Why is this showing an error in ncu? For referance my main function looks like this:

#define NUM_BINS 480
#define NUM_PARTS 48

struct IN_TYPE
{
    int x;
    int y;
    int z;
};

int main(){
    int height = 480;
    int width = height;

    auto nThread = 16;
    auto nBlock = (height) / nThread;

    IN_TYPE* h_in_image, *d_in_image;
    unsigned int* d_out_image;
    h_in_image = (IN_TYPE *)malloc(height*width * sizeof(IN_TYPE));
    cudaMalloc(&d_in_image, height*width * sizeof(IN_TYPE));
    cudaMalloc(&d_out_image, height*width * sizeof(unsigned int));

    for (int n = 0; n < (height*width); n++)
    {
        h_in_image[n].x = rand()%10;
        h_in_image[n].y = rand()%10;
        h_in_image[n].z = rand()%10;
    }
    cudaMemcpy(d_in_image, h_in_image, height*width * sizeof(IN_TYPE), cudaMemcpyHostToDevice);

    histogram_gmem_atomics<<<nBlock, nThread>>>(d_in_image, width, height, d_out_image);
    cudaDeviceSynchronize();

// not copying the results back as of now

    histogram_smem_atomics<<<nBlock, nThread>>>(d_in_image, width, height, d_out_image);
    cudaDeviceSynchronize();

}

It’s hard to tell what is causing the issue.
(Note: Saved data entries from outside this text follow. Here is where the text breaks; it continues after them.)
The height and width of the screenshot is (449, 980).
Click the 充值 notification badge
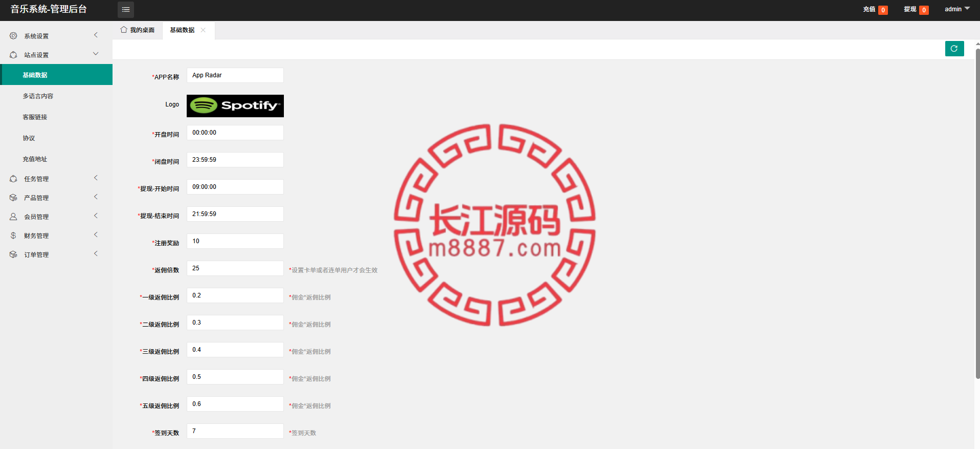[883, 10]
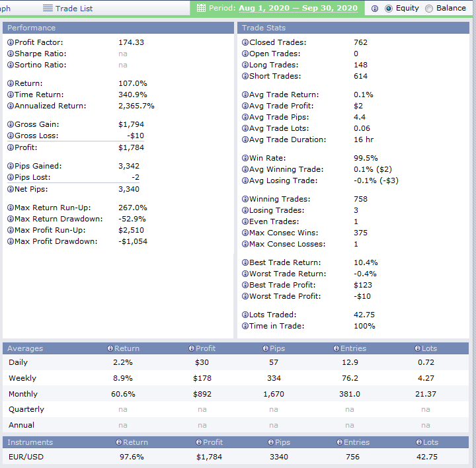Viewport: 476px width, 468px height.
Task: Select the Balance radio button
Action: (429, 9)
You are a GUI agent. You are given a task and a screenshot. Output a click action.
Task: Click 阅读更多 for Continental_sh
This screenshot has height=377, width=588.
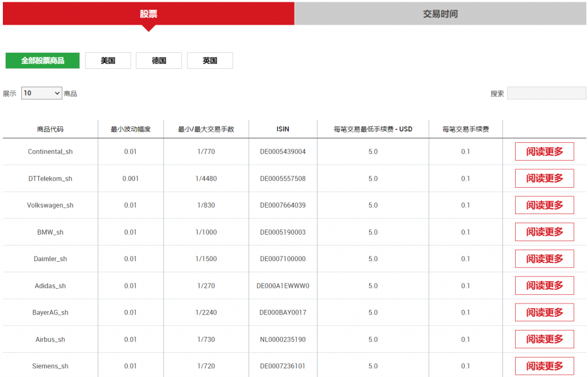[x=544, y=151]
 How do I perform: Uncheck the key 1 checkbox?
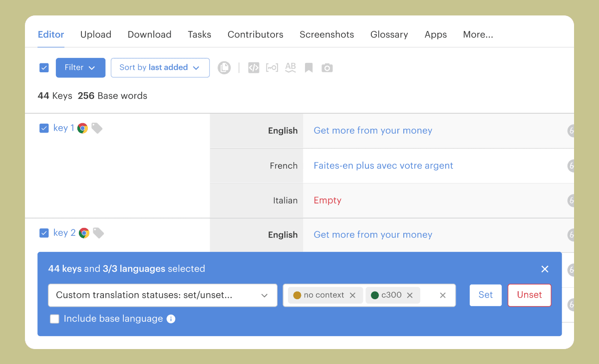coord(44,128)
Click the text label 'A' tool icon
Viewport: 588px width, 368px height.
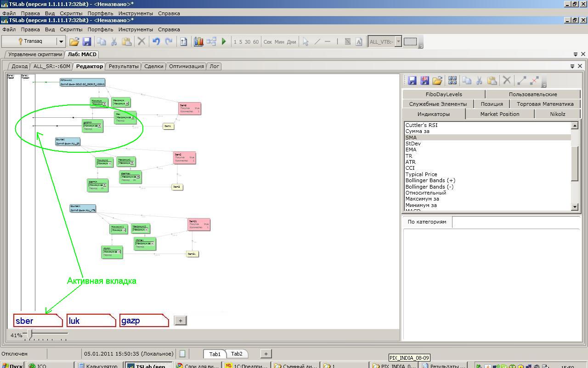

It could be a bug with the code itself. If possible, can you ensure that the application executes without error without the profiler, specifically from the cudaDeviceSynchronize calls after the kernels. You can do this with error handling or stepping through with a debugger. that will catch the exceptions. If an error is occurring on the device, you may not be seeing it. Also, what GPU and Nsight Compute version do you have?